I'm glad someone besides me is interested in this tribe.

Susan Macatee said...

Really cool info, Paty!

Margaret Tanner said...

Hi Paty,
Fascinating information. Like Tanya I wondered what native women used during their period in those days. I know that women used rags, because I can vaguely remember my mum and aunties soaking their rags each month

Regards
Margaret

Paisley Kirkpatrick said...

I enjoy your posts on the tribe. When I was a Camp Fire Girls leader we did a lot of studying of their customs and myths. Love it!

Paty Jager said...

Thanks, Susan. I've been immersing myself in this tribe for the trilogy I'm writing.

Margaret, it is one of those things that you wonder about given the modern conveniences we have these days.

Paisley, thanks for stopping by. I've been fascinated with this particular tribe since growing up in their valley.

Becky said...

I enjoyed this post about this tribe. Like Tanya, this is a favorite tribe of mine.

Lauri said...

Great info, Paty. I always love the 'little known facts' you share!

Tanya Hanson said...

Paty, I have to admit to a teensie tad of jealousy that you got to grow up in the Wallowa. Me, it's just been boring suburbia LOL.

Paty Jager said...

I'm glad you enjoyed the post, BEcky.

Ahhh, Lauri, you know me. I love to unearth trivial tidbits! LOL I'm glad others like them as well.

Tanya, I've never been in suburbia!
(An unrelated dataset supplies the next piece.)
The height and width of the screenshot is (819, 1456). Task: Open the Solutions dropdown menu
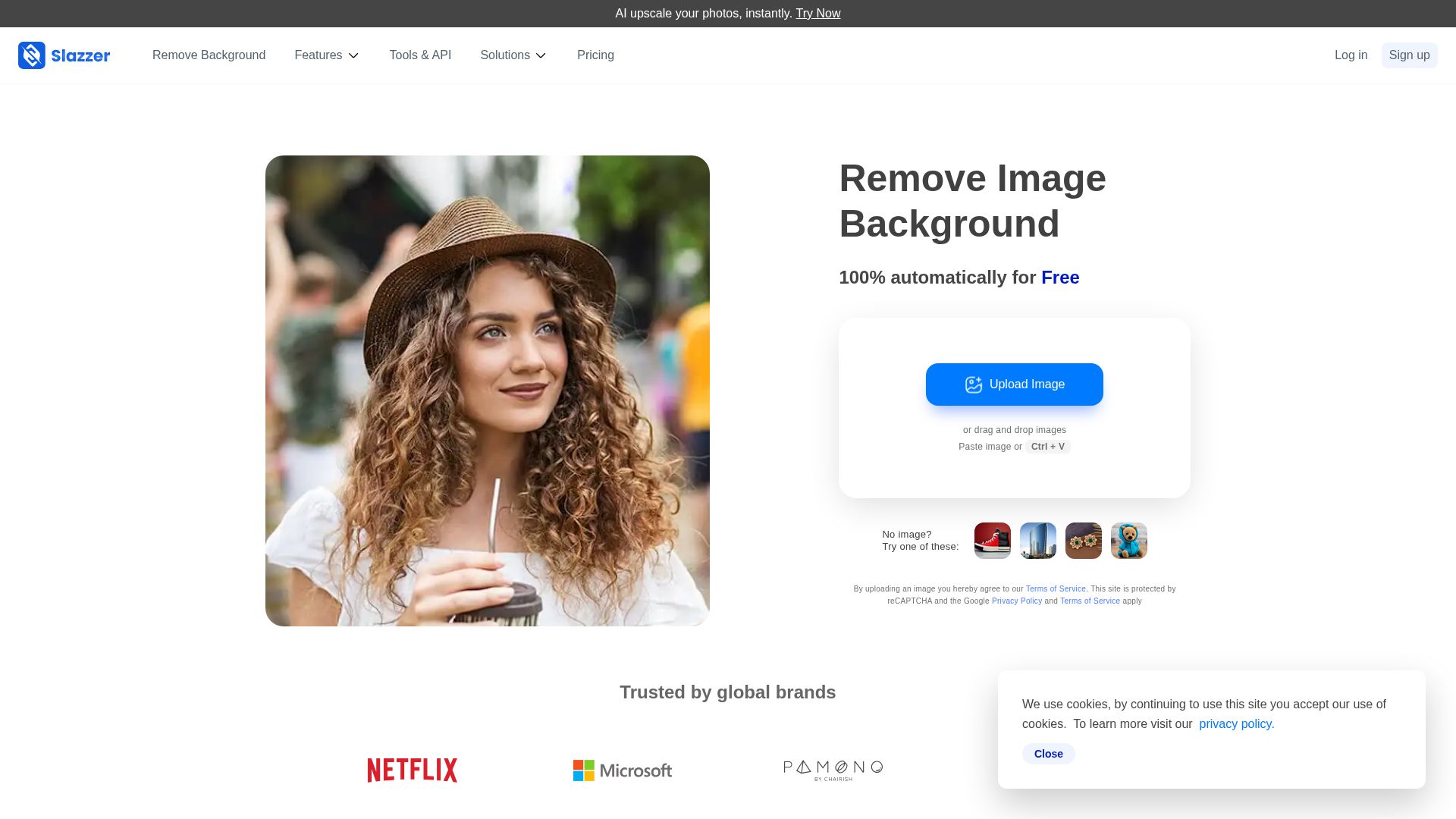pyautogui.click(x=513, y=55)
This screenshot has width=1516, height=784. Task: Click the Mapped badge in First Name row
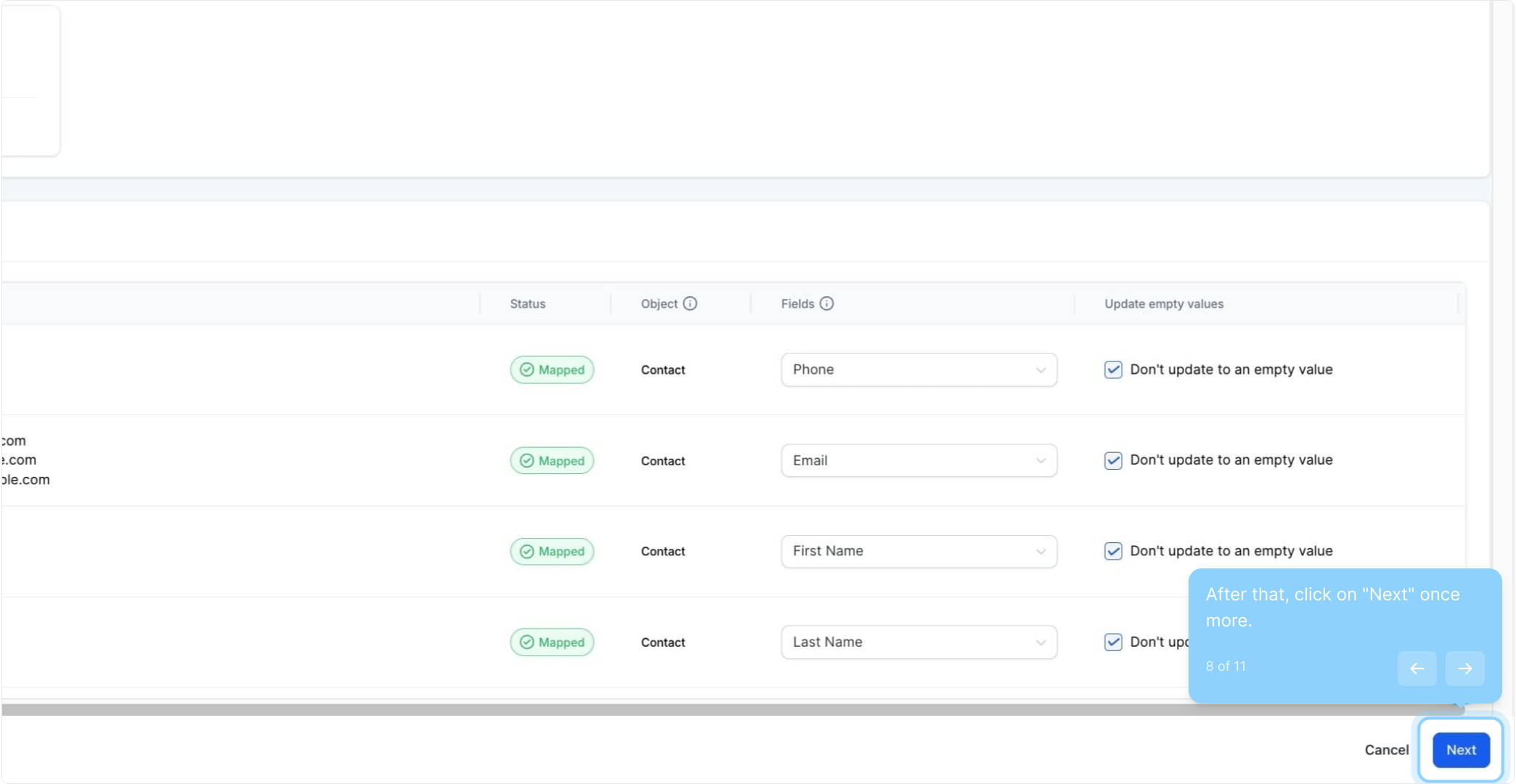(552, 552)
I grew up in the boonies(Wallowa County), always lived on acreage, and I am moving to the remote side of the state.

Eunice Boeve said...

Paty,
Good blog. As you know I have a Nez Perce woman of mixed race (white/Indian) in the book I'm working on now. One thing I found in my research; the Nez Perce, at least the women, wore their braids over their chests instead of down their backs. I was pelased to see the picture of the little girl with her braids hanging down in front of her.

Paty Jager said...

Eunice, I can't remember exactly but I did read about the braids being pulled forward. the hair also depicted whether they were married or not but I can't remember what it was and I had to return that book to the library. Think I'll look it up when I go to the library next week to look at a reference book.

Sarah M. Anderson said...

Did they get to leave the lodge during the periods, or did they have to stay inside for the whole week? Great info!

Paty Jager said...

Sarah, They had to stay in the menstrual lodge the entire time they were menstruating.

Mary Ricksen said...

Wonderful information. I love hearing this kinda stuff. Not too thrilled with the equipment, but I wouldn't mind a week away from my DH. With him 24-7 too much.
They had the right idea!

Paty Jager said...

That's true, Mary! I can think of many times during period I wish I could have been off by myself rather than dealing with the dh or even the kids.

Kitty LissieGirl said...

OH my goodness! You are one of the few people that talk about life in the menstrual lodge with details such as what they wore to absorb it and other information shared in the lodges between families. Thank you so much.

Kitty LissieGirl said...

As mentioned before I love the article regarding what women wore as menstrual "pads". I really wanted to know, though, how in the world did those ladies keep their buckskin and fur-lined garments in place? They didn't wear underwear...

Paty Jager said...

Kitty, I believe they used rawhide to tie the hides, like a string bikini. I would assume, don't quote me, but it makes sense that part of the reason they stayed in the menstrual lodge was because they couldn't move around and do as much with the skins tied to them.